Wednesday, 18 September 2019

Ceisteanna (89)

Brendan Smith


89. Deputy Brendan Smith asked the Tánaiste and Minister for Foreign Affairs and Trade when talks will resume with the Secretary of State for Northern Ireland, Mr. Julian Smith, and with the political parties in Stormont in relation to the need to have the political institutions in Northern Ireland restored; and if he will make a statement on the matter. [37944/19]

Amharc ar fhreagra

Freagraí scríofa (Ceist ar Foreign)

The continuing absence of the power-sharing Executive and Assembly in Northern Ireland and the North South Ministerial Council is of grave concern for the Government, as it is for the British Government.
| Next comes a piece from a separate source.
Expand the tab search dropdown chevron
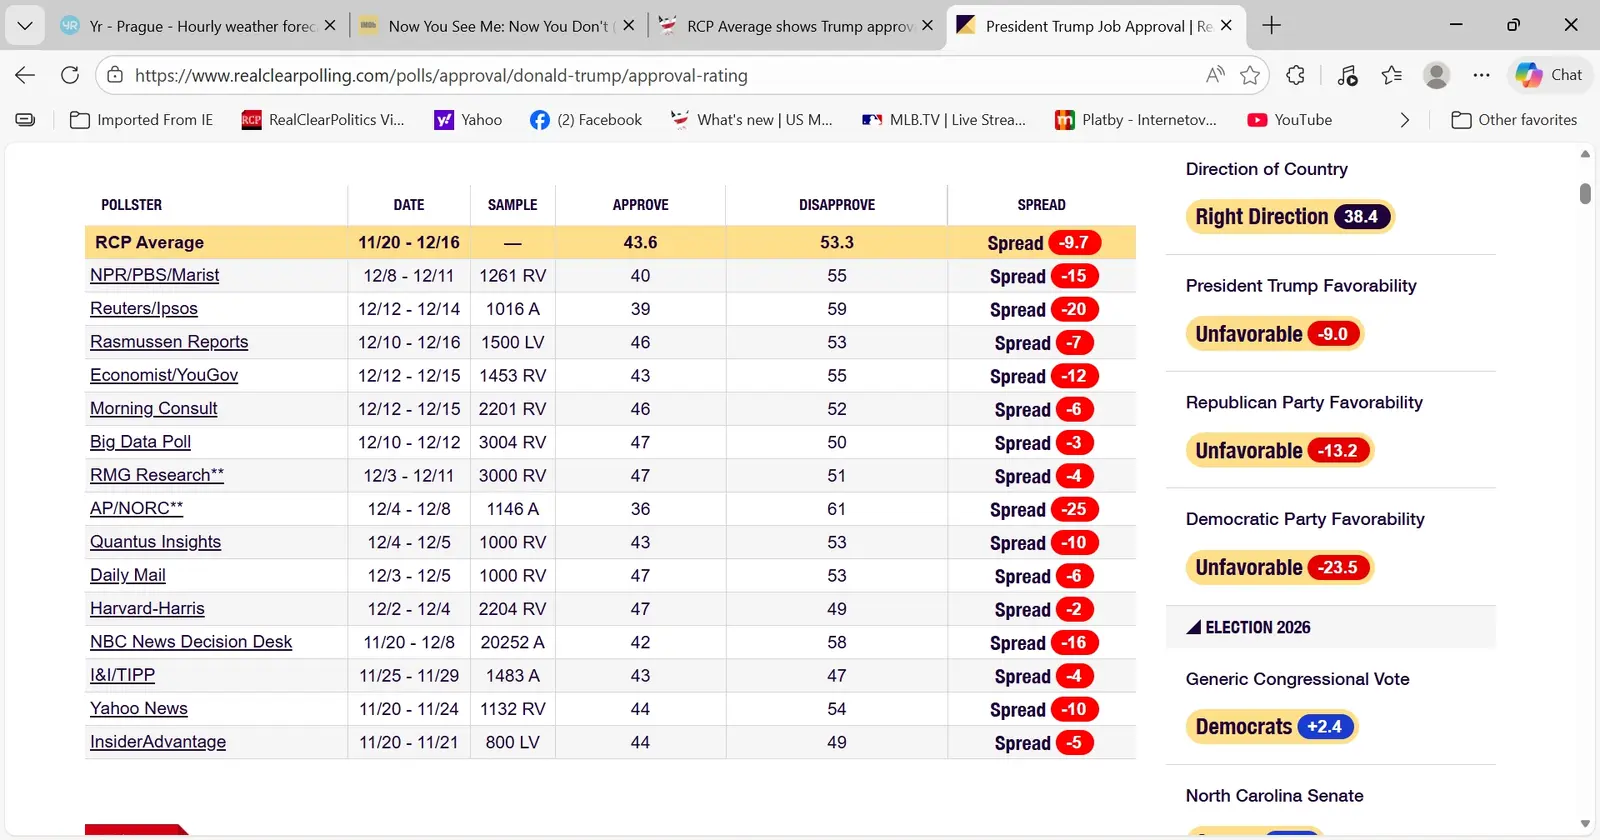1600x840 pixels. click(x=25, y=26)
I have engaged extensively with the Secretary of State for Northern Ireland throughout the latest talks process, to encourage the parties to reach an accommodation. I continued this engagement over the summer months and I remain in regular and ongoing contact with Secretary of State Smith, meeting most recently earlier this week, to work to secure agreement between the parties to get all of the institutions of the Agreement up and running again.

All five political parties have engaged constructively in the talks process with that objective over the last number of months. Progress has been made across a range of important issues. However, some key outstanding issues remain and finding final agreement on these issues will require genuine and courageous dialogue and leadership by the party leaders in Northern Ireland.
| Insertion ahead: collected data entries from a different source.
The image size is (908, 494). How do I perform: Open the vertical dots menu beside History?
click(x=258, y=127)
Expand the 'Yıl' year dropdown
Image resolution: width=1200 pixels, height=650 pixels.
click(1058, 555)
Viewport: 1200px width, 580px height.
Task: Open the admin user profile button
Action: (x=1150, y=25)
The awful murder of Lyra McKee and the outpouring of public feeling that followed demands a serious response at political level. People want the devolved power-sharing institutions up and running again to represent their interests and deal with the issues and challenges that Northern Ireland faces at present, not least the difficulties raised by the UK exit from the European Union. The functioning of the North South Ministerial Council is also urgently required, to bring together the Executive and the Government to oversee and develop co-operation on the island, and as a vital part of the Good Friday Agreement.
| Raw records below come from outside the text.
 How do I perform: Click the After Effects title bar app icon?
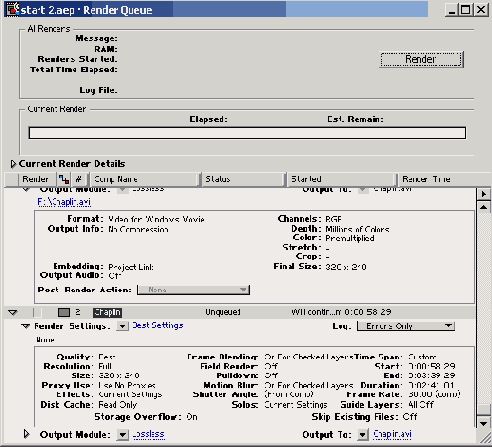[13, 10]
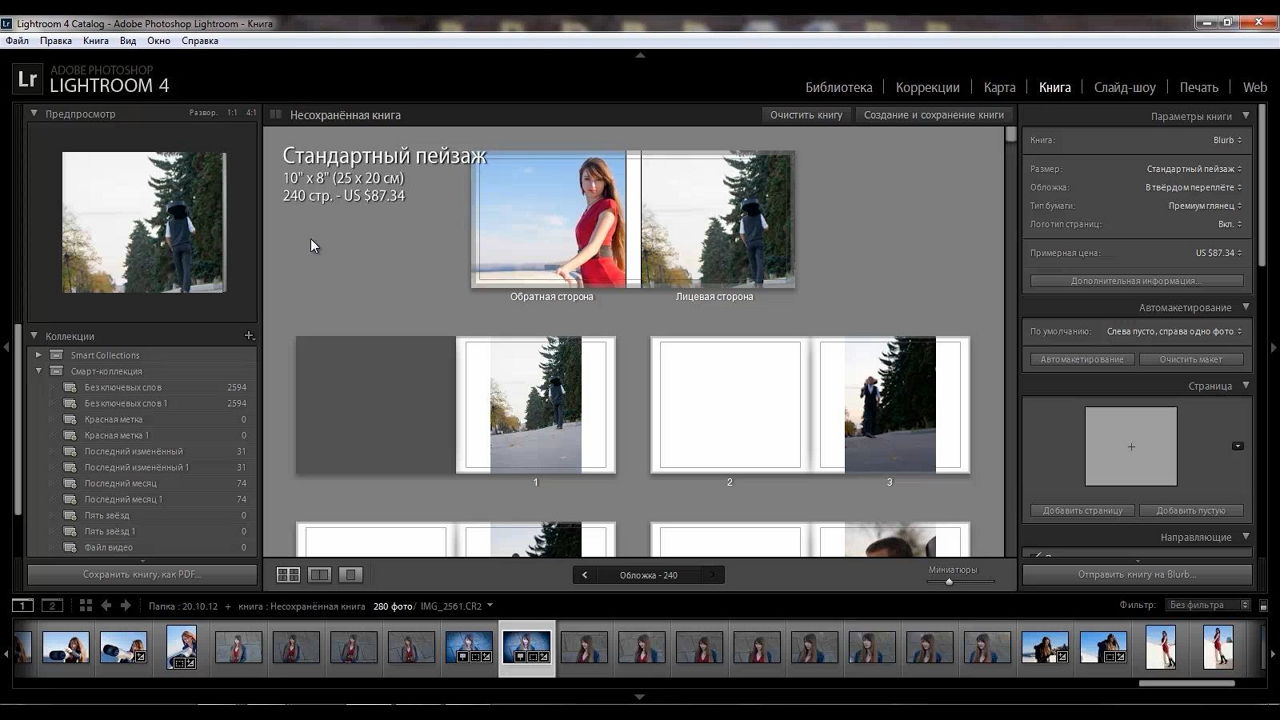Adjust the Миниатюры size slider
This screenshot has height=720, width=1280.
(949, 581)
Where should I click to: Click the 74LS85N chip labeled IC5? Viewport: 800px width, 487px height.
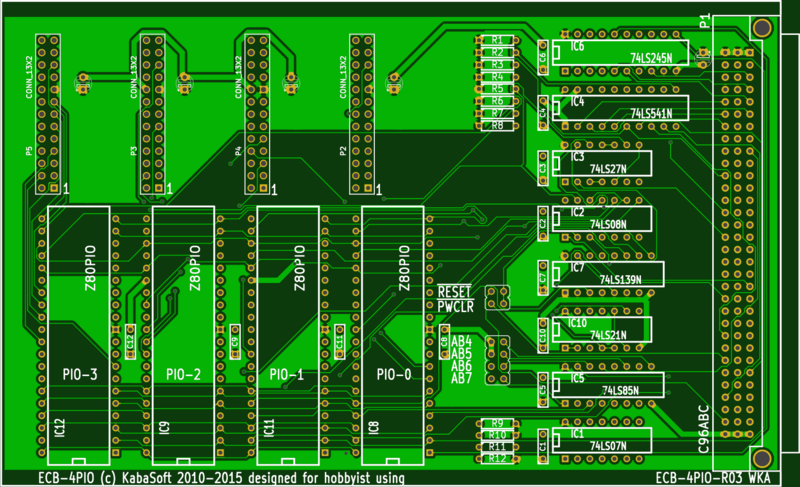point(607,384)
In this context, the political parties, in particular the two largest parties, must live up to their responsibilities and be open to fair and workable compromises on the small number of outstanding issues, to secure the overall interests of people in Northern Ireland and to protect and operate the institutions of the Good Friday Agreement again.

This will be difficult, but the two Governments believe that this can, and must, be achieved. Accordingly, the Government will continue to do everything possible to support continuing engagement and progress in discussions between the political parties, working with the UK Government in any scenario, as co-guarantors of the Good Friday Agreement.